>> Begin DATA SECTION

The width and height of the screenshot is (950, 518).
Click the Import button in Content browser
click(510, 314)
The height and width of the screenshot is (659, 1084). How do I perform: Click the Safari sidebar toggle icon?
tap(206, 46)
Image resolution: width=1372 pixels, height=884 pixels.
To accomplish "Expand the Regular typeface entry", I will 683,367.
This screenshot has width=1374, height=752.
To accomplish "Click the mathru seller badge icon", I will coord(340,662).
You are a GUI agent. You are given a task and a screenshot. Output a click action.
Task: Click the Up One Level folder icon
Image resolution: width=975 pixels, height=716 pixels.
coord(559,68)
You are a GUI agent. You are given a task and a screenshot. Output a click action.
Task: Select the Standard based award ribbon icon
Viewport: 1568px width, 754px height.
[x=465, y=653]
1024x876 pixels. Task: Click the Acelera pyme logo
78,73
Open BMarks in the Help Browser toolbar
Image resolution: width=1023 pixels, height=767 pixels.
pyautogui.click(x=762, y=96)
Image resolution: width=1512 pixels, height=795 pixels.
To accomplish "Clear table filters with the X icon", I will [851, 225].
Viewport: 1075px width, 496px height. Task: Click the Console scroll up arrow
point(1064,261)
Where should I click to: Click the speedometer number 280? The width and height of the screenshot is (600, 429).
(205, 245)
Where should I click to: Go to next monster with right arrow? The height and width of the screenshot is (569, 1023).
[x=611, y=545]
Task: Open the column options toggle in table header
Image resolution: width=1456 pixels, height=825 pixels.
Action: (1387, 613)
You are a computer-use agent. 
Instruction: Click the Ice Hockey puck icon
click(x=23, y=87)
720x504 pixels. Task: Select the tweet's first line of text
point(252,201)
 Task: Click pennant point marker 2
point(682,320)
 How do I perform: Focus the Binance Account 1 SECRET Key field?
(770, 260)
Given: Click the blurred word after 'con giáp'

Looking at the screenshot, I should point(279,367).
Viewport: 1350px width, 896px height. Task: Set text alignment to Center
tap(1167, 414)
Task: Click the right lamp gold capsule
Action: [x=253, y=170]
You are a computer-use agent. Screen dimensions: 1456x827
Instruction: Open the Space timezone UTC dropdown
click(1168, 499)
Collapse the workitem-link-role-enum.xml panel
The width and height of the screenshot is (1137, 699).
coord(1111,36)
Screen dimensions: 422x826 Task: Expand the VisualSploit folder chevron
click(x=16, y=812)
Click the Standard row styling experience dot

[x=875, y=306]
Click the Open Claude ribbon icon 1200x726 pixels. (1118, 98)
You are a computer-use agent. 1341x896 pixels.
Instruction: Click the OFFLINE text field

>> End DATA SECTION

**TASK STATEMENT:** Please copy out the stretch of the records above from the line containing "How do I perform: Focus" through the line containing "Action: [x=253, y=170]", keeping every line in that stretch unchanged.

**THE RESULT:**
 How do I perform: Focus the Binance Account 1 SECRET Key field?
(770, 260)
Given: Click the blurred word after 'con giáp'

Looking at the screenshot, I should point(279,367).
Viewport: 1350px width, 896px height. Task: Set text alignment to Center
tap(1167, 414)
Task: Click the right lamp gold capsule
Action: [x=253, y=170]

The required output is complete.